NWO can observe an entire planetary
system around a target star at once. After suppressing light from a target
star, NWO can image every planet from the Habitable Zone outward in a span of
just several hours. Although the primary goal of NWO is to detect and
characterize Earth-like planets in the Habitable Zones of nearby stars, it can
also image and characterize planets beyond the Habitable Zone such as
Jupiter-like and Neptune-like planets in long-period orbits. As a planet
rotates, photometric observations by NWO will show variations in colour and
intensity as different surface features rotate in and out of the telescope’s field-of-view.
For Earth-like planets, this allows for the detection of surface features such
as oceans, continents, polar ice-caps and clouds.

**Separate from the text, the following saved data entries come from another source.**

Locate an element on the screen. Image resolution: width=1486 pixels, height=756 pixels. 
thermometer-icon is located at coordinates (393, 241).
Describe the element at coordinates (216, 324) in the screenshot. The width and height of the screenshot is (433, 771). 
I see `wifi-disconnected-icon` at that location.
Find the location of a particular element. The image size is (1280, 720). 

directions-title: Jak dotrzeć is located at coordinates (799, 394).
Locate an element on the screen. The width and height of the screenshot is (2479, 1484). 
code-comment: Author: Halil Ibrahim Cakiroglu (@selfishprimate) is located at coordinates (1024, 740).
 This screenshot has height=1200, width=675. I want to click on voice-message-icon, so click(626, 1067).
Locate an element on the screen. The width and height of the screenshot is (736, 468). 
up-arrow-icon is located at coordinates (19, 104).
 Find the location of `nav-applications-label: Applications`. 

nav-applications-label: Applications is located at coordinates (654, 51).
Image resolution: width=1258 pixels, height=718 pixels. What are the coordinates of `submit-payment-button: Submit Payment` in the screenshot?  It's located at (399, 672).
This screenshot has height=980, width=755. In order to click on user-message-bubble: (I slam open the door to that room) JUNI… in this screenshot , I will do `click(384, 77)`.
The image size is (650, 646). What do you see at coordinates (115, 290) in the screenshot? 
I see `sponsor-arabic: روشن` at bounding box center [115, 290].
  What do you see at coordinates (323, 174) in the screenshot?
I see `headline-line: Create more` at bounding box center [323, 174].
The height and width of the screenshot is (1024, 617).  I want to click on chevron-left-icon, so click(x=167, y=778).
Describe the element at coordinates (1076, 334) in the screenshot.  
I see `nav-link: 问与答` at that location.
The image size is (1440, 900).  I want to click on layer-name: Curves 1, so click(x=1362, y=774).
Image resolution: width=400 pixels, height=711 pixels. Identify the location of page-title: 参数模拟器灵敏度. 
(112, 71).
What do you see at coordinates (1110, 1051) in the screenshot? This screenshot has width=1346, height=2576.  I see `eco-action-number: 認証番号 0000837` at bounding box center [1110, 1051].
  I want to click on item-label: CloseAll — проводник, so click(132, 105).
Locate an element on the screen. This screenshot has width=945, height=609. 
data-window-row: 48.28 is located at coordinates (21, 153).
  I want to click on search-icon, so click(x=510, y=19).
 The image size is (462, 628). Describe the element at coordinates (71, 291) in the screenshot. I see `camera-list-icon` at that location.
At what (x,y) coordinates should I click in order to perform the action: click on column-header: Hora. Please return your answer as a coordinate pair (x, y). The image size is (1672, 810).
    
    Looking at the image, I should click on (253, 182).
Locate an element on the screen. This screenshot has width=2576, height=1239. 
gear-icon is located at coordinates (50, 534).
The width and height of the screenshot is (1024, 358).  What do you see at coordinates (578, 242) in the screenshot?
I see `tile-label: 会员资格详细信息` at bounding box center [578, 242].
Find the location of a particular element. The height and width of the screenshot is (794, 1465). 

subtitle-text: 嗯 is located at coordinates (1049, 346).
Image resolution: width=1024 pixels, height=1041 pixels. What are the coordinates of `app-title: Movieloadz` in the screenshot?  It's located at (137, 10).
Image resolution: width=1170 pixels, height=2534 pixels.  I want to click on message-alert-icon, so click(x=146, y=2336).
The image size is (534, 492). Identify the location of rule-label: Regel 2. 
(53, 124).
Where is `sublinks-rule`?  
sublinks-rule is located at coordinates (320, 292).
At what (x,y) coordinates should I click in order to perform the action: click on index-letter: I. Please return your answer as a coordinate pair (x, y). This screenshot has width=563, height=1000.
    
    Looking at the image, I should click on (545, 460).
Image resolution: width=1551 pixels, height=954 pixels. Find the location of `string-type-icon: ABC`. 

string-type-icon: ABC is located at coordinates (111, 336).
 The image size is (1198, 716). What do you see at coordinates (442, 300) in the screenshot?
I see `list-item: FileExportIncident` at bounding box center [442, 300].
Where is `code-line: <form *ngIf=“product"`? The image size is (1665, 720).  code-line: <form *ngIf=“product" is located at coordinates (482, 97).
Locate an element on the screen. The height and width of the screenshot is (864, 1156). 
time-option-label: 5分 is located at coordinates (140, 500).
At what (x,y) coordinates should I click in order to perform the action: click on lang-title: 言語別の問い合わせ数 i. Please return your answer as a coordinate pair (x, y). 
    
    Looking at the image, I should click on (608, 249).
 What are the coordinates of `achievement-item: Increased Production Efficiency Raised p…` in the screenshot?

Spectroscopic observations of an
Earth-like planet in the Habitable Zone of a target star can quickly reveal
information about the planet’s atmospheric composition, surface conditions and
even the presence of life. The spectrum of an Earth-analogue exoplanet observed
by NWO for just several hours will reveal a brightening at short wavelengths
that is indicative of Rayleigh scattering which accounts for the blue sky we
see here on Earth. At longer wavelengths, the presence of molecular oxygen will
produce two moderate-strength absorption features at the 0.76 and 1.26
micrometer wavelengths. Molecular oxygen is a key biosignature since it is
chemically reactive in the Earth’s atmosphere and must be continuously
replenished by the biosphere. The presence of water also produces six strong absorption
features (0.72, 0.82, 0.94, 1.13, 1.41 and 1.88 micrometers) which get
dramatically stronger towards longer wavelengths. NWO will allow astronomers to
easily detect Earth-sized planets and image entire solar systems. This mission
may prove to be the quickest and most affordable path to the discovery of life
on other planets.